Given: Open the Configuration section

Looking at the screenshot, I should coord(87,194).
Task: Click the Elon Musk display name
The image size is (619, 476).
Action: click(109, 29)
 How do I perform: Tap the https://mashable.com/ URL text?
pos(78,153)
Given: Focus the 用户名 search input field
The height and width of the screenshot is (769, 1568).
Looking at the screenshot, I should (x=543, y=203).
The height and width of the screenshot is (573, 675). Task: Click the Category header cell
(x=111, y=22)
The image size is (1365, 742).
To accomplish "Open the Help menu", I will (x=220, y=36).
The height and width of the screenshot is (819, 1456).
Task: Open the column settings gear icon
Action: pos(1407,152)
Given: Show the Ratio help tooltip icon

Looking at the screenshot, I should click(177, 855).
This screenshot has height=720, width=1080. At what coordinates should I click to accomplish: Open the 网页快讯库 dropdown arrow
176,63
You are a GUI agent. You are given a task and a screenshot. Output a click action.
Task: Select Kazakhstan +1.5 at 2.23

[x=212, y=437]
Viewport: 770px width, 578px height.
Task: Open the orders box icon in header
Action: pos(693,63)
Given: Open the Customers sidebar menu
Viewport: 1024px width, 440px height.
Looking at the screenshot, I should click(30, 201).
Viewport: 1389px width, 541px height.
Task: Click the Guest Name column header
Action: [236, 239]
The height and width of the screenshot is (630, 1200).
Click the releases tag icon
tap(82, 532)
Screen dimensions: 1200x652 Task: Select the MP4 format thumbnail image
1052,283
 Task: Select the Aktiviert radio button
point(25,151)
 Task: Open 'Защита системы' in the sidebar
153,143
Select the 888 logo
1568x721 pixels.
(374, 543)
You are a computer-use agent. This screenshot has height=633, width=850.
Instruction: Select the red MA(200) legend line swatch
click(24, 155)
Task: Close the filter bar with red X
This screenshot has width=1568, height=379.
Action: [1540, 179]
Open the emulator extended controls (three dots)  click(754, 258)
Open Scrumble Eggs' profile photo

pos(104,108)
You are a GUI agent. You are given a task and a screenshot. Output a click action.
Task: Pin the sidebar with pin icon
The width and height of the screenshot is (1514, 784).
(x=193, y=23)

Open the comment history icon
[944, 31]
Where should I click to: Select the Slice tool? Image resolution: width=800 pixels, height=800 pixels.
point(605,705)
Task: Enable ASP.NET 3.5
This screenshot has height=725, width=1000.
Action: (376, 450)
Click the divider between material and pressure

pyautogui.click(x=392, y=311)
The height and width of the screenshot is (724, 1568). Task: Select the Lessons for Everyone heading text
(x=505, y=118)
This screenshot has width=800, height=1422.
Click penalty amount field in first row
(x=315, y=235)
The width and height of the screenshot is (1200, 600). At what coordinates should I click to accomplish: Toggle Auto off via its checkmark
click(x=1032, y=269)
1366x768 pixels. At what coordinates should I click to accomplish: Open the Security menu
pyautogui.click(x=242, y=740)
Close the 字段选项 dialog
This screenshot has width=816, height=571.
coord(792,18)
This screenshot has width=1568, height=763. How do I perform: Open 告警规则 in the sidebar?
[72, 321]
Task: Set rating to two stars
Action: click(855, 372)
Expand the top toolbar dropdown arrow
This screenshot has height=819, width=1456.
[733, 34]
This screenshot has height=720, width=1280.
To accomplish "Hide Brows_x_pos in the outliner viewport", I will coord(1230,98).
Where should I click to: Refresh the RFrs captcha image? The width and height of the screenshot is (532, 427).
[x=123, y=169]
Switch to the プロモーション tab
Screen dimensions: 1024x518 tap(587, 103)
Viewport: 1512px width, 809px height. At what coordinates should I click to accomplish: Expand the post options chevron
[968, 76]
#####
## Task
Rewrite all of the entries above, replacing "sidebar" with "side panel" wherever it appears and keeping everything else the same.

## Final result
Given: Open the Configuration section

Looking at the screenshot, I should coord(87,194).
Task: Click the Elon Musk display name
The image size is (619, 476).
Action: click(109, 29)
 How do I perform: Tap the https://mashable.com/ URL text?
pos(78,153)
Given: Focus the 用户名 search input field
The height and width of the screenshot is (769, 1568).
Looking at the screenshot, I should (x=543, y=203).
The height and width of the screenshot is (573, 675). Task: Click the Category header cell
(x=111, y=22)
The image size is (1365, 742).
To accomplish "Open the Help menu", I will (x=220, y=36).
The height and width of the screenshot is (819, 1456).
Task: Open the column settings gear icon
Action: pos(1407,152)
Given: Show the Ratio help tooltip icon

Looking at the screenshot, I should click(177, 855).
This screenshot has height=720, width=1080. At what coordinates should I click to accomplish: Open the 网页快讯库 dropdown arrow
176,63
You are a GUI agent. You are given a task and a screenshot. Output a click action.
Task: Select Kazakhstan +1.5 at 2.23

[x=212, y=437]
Viewport: 770px width, 578px height.
Task: Open the orders box icon in header
Action: pos(693,63)
Given: Open the Customers side panel menu
Viewport: 1024px width, 440px height.
Looking at the screenshot, I should click(30, 201).
Viewport: 1389px width, 541px height.
Task: Click the Guest Name column header
Action: [236, 239]
The height and width of the screenshot is (630, 1200).
Click the releases tag icon
tap(82, 532)
Screen dimensions: 1200x652 Task: Select the MP4 format thumbnail image
1052,283
 Task: Select the Aktiviert radio button
point(25,151)
 Task: Open 'Защита системы' in the side panel
153,143
Select the 888 logo
1568x721 pixels.
(374, 543)
You are a computer-use agent. This screenshot has height=633, width=850.
Instruction: Select the red MA(200) legend line swatch
click(24, 155)
Task: Close the filter bar with red X
This screenshot has width=1568, height=379.
Action: [1540, 179]
Open the emulator extended controls (three dots)  click(754, 258)
Open Scrumble Eggs' profile photo

pos(104,108)
You are a GUI agent. You are given a task and a screenshot. Output a click action.
Task: Pin the side panel with pin icon
The width and height of the screenshot is (1514, 784).
(x=193, y=23)

Open the comment history icon
[944, 31]
Where should I click to: Select the Slice tool? Image resolution: width=800 pixels, height=800 pixels.
point(605,705)
Task: Enable ASP.NET 3.5
This screenshot has height=725, width=1000.
Action: (376, 450)
Click the divider between material and pressure

pyautogui.click(x=392, y=311)
The height and width of the screenshot is (724, 1568). Task: Select the Lessons for Everyone heading text
(x=505, y=118)
This screenshot has width=800, height=1422.
Click penalty amount field in first row
(x=315, y=235)
The width and height of the screenshot is (1200, 600). At what coordinates should I click to accomplish: Toggle Auto off via its checkmark
click(x=1032, y=269)
1366x768 pixels. At what coordinates should I click to accomplish: Open the Security menu
pyautogui.click(x=242, y=740)
Close the 字段选项 dialog
This screenshot has width=816, height=571.
coord(792,18)
This screenshot has width=1568, height=763. How do I perform: Open 告警规则 in the side panel?
[72, 321]
Task: Set rating to two stars
Action: click(855, 372)
Expand the top toolbar dropdown arrow
This screenshot has height=819, width=1456.
[733, 34]
This screenshot has height=720, width=1280.
To accomplish "Hide Brows_x_pos in the outliner viewport", I will coord(1230,98).
Where should I click to: Refresh the RFrs captcha image? The width and height of the screenshot is (532, 427).
[x=123, y=169]
Switch to the プロモーション tab
Screen dimensions: 1024x518 tap(587, 103)
Viewport: 1512px width, 809px height. At what coordinates should I click to accomplish: Expand the post options chevron
[968, 76]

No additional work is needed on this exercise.